あなたに捧げる不機嫌な口付け
「知り合いに会うの嫌?」

「そうだね。説明が面倒だから」


行こう、ともう一度手を引く。


歩き出したものの、二人きりの今は、隣に並んで、いまだににやにやしている恭介さんこそが面倒だ。


「明日は大変だね」

「別に。彼氏って言うだけだよ」


誤魔化すと余計に突っ込まれて時間がかかるから、聞かれたら彼氏って言ってしまった方がいい。

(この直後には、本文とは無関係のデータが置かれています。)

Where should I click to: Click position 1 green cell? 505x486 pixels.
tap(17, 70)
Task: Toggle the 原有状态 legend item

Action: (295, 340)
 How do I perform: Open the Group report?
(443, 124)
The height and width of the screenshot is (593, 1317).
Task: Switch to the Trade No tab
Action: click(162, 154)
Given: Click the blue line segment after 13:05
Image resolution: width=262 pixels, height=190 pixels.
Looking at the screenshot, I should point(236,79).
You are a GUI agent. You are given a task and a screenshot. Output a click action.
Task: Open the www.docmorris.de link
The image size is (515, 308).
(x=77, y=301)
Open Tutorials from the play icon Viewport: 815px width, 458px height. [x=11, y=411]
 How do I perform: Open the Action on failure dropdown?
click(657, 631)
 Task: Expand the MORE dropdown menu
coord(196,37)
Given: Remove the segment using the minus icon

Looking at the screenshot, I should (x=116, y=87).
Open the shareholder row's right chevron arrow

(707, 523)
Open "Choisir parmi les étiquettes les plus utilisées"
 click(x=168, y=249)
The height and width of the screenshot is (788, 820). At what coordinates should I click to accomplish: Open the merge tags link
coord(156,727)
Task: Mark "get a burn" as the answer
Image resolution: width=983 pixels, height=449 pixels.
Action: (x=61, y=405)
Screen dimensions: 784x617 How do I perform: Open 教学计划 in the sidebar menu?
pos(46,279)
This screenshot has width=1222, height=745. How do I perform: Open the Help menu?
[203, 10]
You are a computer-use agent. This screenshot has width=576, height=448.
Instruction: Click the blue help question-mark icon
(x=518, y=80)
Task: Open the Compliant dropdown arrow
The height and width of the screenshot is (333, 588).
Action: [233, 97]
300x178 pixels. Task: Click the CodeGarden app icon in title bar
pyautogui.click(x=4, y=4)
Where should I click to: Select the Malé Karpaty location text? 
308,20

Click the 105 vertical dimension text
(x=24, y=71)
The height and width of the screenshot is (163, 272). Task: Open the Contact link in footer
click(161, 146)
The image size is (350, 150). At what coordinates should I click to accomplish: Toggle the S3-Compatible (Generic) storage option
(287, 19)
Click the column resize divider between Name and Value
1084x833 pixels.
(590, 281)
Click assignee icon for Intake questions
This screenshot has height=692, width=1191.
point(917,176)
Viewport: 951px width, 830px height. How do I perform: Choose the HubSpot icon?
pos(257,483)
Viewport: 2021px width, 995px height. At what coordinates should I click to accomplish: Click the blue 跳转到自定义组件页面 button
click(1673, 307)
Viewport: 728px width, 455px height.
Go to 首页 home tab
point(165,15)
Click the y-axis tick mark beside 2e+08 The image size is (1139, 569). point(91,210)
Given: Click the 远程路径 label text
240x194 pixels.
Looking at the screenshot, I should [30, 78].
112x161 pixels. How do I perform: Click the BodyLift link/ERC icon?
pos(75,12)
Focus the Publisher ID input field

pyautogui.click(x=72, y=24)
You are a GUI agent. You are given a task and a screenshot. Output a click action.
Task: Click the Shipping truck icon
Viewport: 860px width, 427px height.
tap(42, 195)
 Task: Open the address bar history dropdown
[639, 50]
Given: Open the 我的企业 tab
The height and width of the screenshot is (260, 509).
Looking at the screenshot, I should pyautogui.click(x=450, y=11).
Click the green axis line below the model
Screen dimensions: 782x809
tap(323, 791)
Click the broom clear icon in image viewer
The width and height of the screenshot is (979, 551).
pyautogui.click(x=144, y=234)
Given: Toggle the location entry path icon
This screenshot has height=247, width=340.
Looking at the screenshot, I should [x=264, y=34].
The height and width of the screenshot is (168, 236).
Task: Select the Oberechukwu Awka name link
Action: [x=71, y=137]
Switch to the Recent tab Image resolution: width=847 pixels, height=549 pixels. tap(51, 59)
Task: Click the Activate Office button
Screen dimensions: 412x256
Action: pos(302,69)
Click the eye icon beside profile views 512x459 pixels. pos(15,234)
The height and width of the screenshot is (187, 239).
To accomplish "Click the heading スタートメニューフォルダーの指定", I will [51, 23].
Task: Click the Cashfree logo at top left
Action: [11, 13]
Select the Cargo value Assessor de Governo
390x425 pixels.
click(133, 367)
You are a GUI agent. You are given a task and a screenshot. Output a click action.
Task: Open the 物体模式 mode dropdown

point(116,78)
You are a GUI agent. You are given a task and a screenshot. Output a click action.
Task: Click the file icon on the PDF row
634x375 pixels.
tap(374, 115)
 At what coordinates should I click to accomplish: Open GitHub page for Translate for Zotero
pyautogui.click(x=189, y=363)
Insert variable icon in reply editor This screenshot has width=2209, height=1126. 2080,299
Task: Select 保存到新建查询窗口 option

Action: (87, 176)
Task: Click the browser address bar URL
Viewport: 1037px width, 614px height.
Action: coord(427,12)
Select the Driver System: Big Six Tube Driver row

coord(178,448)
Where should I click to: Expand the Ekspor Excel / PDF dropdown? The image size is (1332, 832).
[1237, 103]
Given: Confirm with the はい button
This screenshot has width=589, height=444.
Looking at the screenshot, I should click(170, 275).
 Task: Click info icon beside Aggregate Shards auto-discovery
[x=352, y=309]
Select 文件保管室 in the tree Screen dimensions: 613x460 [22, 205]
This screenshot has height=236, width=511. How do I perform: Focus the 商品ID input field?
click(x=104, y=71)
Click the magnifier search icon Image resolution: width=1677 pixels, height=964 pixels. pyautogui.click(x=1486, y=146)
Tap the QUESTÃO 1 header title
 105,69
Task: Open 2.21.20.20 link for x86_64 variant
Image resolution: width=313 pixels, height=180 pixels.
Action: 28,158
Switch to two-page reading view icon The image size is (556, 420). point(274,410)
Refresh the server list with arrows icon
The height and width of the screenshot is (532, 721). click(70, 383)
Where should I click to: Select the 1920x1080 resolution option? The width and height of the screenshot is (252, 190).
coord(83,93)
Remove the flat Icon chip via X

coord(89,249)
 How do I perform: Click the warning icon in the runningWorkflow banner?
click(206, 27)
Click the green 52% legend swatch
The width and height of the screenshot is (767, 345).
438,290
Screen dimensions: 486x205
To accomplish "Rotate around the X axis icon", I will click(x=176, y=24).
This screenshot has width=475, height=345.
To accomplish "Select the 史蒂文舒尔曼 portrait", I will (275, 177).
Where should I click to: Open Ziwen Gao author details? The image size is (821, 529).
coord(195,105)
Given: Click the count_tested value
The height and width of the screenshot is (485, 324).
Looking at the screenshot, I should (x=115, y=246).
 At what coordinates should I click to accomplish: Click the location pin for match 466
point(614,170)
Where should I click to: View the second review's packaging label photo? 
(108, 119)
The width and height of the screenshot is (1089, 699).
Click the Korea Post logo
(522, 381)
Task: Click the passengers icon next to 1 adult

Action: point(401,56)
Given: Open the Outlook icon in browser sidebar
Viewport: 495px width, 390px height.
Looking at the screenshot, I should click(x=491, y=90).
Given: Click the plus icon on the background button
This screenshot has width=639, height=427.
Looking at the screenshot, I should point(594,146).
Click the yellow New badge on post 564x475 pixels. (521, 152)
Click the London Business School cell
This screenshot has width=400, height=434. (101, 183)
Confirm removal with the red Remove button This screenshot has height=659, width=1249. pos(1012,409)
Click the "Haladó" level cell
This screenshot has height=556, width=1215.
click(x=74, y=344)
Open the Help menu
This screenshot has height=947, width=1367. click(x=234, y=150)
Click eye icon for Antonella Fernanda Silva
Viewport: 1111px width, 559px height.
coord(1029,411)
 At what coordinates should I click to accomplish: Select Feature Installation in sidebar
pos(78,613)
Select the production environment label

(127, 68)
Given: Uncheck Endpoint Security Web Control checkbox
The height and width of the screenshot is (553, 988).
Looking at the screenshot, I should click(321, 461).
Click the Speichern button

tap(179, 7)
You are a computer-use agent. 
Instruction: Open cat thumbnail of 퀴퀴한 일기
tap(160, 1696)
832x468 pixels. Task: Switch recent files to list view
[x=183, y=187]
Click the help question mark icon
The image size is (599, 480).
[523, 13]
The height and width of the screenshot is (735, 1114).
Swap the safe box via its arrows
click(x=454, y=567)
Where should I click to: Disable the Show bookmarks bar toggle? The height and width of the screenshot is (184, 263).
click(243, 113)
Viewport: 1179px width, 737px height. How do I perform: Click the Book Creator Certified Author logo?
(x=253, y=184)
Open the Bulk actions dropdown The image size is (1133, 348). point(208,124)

聞かれないといいんだけど、多分聞かれるし……なんで校門まで来ちゃったかな。絶対に目立つのに。


ジト目を向けたら、なぜか瞠目する恭介さんがいた。


「え、祐里恵、彼氏って言うの?」

「事実でしょ。紹介しちゃいけない?」

「いや、いけなくはないけど。いとことか、濁すかと思った……」


右手で顔を覆う恭介さんに眉をひそめる。


そんな回りくどいことしないよ。

いとこって無理があるでしょ。なんで車もないのに年の離れたいとこが突然迎えに来るの。

そんなの、よっぽど何かないとむしろ変だよ。


「ほんとは避けられるかなって思ってたし……」


まだ弱気なことを言うので、ちょっと苛ついた。


どうやら、認識の擦り合わせが必要らしい。